Behavioral analyses of 5 dpf wfs1 mutant larvae. (A) Light protocol: the activity is measured for 70 min, with 30 min of training in the dark (OFF), then two cycles of light/dark (ON/OFF) of 10 min each. Analysis of the distance traveled by (B) the wfs1a^C825X and (F) wfs1b^W493X larvae at 5 dpf during the light/dark cycle in the VMR test. Relative distance traveled was measured during some experiment phases as (C, G) the training phase [blue-dotted lines in (B, F) between 21 and 29 min]; (D, H) the ON phase (the averaged ON1 and ON2 phases); (E, I) the OFF phase (the averaged OFF1 and OFF2 phases). (J) Illustration of the OKR test. Four larvae are immobilized in petri dish and placed in an arena with moving black and white gratings. (K) The number of saccades performed in 2 min. (L) Illustration of the touch escape test. The larva’s tail is touched with a tip and (M) the traveled distance of the larva in the rail is measured for 5 s, repeated for three times per larva and averaged. Relative distances were expressed as % of associated controls. Error bars represent ± SEM calculated from three replicas. The number of animals is indicated below the columns. ^*P < 0.05; ^**P < 0.01; unpaired t-test.
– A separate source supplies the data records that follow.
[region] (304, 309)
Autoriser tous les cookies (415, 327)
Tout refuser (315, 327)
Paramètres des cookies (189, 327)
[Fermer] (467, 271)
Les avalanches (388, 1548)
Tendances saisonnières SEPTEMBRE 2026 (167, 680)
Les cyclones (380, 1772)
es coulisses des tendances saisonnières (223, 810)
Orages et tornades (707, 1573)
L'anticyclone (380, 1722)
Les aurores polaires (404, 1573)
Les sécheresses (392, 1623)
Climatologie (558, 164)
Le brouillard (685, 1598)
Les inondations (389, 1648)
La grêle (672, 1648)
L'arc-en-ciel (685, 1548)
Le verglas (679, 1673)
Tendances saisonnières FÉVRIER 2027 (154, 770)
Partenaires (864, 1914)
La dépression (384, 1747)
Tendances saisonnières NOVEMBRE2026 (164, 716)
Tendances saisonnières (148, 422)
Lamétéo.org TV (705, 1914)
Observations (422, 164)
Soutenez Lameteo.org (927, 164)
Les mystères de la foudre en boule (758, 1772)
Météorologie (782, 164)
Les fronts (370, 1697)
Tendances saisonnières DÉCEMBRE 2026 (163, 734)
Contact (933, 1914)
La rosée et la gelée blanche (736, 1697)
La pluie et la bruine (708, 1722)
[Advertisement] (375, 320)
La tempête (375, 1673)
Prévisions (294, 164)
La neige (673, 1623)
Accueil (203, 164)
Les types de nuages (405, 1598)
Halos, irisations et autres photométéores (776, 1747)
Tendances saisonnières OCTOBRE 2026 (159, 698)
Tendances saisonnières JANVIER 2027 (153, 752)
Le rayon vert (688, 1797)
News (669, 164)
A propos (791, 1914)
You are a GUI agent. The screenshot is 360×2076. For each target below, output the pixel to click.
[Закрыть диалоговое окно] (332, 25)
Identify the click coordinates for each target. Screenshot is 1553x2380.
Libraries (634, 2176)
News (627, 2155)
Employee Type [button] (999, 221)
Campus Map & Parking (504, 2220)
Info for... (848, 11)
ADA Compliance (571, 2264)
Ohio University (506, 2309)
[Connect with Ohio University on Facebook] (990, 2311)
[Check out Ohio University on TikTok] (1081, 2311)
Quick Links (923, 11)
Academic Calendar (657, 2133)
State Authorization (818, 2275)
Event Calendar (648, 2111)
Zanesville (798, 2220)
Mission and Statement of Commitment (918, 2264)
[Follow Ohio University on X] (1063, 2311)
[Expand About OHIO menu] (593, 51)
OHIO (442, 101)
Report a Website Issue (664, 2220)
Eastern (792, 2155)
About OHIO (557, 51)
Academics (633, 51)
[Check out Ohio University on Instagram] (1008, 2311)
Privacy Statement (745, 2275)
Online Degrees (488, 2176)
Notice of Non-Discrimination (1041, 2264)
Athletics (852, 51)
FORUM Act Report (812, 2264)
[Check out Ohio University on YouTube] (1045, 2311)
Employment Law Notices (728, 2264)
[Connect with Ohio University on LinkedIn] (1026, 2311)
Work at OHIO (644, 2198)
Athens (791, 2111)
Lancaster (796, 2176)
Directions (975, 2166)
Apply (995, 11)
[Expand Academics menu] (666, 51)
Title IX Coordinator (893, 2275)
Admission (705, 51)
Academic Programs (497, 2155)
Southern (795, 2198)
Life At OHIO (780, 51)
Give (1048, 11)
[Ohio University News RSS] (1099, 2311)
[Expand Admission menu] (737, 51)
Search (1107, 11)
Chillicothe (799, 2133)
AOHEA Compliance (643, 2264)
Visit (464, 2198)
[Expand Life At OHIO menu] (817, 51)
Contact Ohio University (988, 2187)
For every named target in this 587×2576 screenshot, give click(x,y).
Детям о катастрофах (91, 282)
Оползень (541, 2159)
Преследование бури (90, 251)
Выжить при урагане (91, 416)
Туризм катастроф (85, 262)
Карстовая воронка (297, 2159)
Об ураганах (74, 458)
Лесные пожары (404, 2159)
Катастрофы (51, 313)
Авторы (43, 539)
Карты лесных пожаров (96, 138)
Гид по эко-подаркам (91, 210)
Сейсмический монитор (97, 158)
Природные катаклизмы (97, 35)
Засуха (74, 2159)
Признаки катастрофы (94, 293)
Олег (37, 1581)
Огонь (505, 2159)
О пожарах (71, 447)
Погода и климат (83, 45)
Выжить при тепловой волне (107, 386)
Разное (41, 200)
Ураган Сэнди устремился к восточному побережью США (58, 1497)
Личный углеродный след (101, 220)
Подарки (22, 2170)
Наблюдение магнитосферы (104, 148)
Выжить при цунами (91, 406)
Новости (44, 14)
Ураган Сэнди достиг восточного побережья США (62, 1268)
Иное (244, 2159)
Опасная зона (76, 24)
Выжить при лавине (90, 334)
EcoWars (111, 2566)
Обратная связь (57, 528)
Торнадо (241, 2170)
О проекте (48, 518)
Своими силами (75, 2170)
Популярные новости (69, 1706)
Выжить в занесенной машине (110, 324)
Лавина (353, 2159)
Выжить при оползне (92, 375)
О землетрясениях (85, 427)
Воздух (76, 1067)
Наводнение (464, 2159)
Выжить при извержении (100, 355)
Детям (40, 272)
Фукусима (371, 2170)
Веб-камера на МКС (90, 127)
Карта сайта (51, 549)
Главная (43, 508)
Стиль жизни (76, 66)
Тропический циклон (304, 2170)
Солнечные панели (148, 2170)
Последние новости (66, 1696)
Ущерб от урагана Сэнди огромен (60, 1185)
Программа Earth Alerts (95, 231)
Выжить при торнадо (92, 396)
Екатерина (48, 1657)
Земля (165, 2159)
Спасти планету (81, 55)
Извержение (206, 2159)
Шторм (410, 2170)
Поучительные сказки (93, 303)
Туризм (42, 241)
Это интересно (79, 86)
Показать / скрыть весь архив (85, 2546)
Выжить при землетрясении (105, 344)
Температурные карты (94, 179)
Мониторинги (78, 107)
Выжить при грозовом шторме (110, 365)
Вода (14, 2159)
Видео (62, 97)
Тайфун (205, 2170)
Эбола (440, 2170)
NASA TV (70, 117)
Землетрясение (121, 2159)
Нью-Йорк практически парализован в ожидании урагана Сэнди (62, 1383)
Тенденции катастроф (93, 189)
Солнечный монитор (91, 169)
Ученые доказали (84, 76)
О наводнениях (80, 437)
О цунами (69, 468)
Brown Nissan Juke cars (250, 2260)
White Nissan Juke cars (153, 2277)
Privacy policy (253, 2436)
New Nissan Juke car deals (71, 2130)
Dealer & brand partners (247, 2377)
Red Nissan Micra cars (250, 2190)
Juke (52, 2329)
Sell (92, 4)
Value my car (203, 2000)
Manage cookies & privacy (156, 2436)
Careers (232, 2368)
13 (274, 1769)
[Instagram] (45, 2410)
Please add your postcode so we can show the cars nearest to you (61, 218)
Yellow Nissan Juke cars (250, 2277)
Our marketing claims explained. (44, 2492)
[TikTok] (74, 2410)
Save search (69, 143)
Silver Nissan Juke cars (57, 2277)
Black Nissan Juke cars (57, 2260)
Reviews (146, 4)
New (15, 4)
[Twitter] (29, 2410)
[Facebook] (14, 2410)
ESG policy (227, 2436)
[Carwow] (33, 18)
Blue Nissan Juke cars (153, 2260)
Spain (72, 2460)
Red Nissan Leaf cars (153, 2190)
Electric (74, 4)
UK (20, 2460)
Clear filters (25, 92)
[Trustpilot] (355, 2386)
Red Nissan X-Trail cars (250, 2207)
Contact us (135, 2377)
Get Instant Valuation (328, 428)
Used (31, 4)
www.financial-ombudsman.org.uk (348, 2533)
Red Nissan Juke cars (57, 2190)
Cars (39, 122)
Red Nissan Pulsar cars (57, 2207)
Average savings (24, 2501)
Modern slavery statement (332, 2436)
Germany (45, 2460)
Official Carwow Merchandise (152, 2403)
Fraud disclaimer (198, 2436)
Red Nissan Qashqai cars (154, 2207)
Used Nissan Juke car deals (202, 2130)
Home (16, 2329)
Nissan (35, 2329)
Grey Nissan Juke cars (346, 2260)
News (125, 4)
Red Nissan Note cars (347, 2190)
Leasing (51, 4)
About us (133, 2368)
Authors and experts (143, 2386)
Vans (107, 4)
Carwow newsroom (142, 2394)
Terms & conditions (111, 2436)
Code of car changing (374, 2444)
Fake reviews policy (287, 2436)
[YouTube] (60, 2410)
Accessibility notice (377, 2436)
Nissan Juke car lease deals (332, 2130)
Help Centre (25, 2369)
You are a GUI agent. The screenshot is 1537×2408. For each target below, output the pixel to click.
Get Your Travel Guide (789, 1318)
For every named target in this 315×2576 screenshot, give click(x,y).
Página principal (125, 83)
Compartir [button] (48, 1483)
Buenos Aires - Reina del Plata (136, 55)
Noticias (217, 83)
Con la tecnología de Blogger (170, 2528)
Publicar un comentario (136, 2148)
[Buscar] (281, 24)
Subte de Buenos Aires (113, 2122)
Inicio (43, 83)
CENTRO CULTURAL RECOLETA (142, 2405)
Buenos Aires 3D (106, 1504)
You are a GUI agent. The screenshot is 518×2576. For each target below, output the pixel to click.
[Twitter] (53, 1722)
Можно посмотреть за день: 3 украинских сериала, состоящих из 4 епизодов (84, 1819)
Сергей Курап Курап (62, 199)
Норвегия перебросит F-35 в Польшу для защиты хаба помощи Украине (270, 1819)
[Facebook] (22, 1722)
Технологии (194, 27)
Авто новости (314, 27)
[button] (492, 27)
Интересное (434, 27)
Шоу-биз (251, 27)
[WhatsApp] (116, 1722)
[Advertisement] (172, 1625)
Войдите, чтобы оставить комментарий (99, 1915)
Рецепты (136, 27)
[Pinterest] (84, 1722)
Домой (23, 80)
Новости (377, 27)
Analysis of the quantity of movement of 5 dpf wfs1 mutant larvae during the noise cycle in the ASR test. (A) Sound protocol: the activity is measured for 45 min in a total dark (OFF) condition, with a training phase for 30 min silently, then three cycles of white sounds (90 dB) of 1 s each and 5 min interspersed. Quantity of movement per second for (B) the wfs1a^C825X and (F) wfs1b^W493X larvae according to the sound protocol. Relative quantity of movement during (C, G) the training phase [blue-dotted lines in (B, F) between 21 and 29 min]; (D, H) the baseline phase, period of 2 min before each sound (the averaged three baseline phases); (E, I) the three stimulations (the averaged sounds phases). Activity was expressed as % of associated controls. Error bars represent ± SEM calculated from three replicas. The number of animals is indicated below the columns. ^*P < 0.05; unpaired t-test.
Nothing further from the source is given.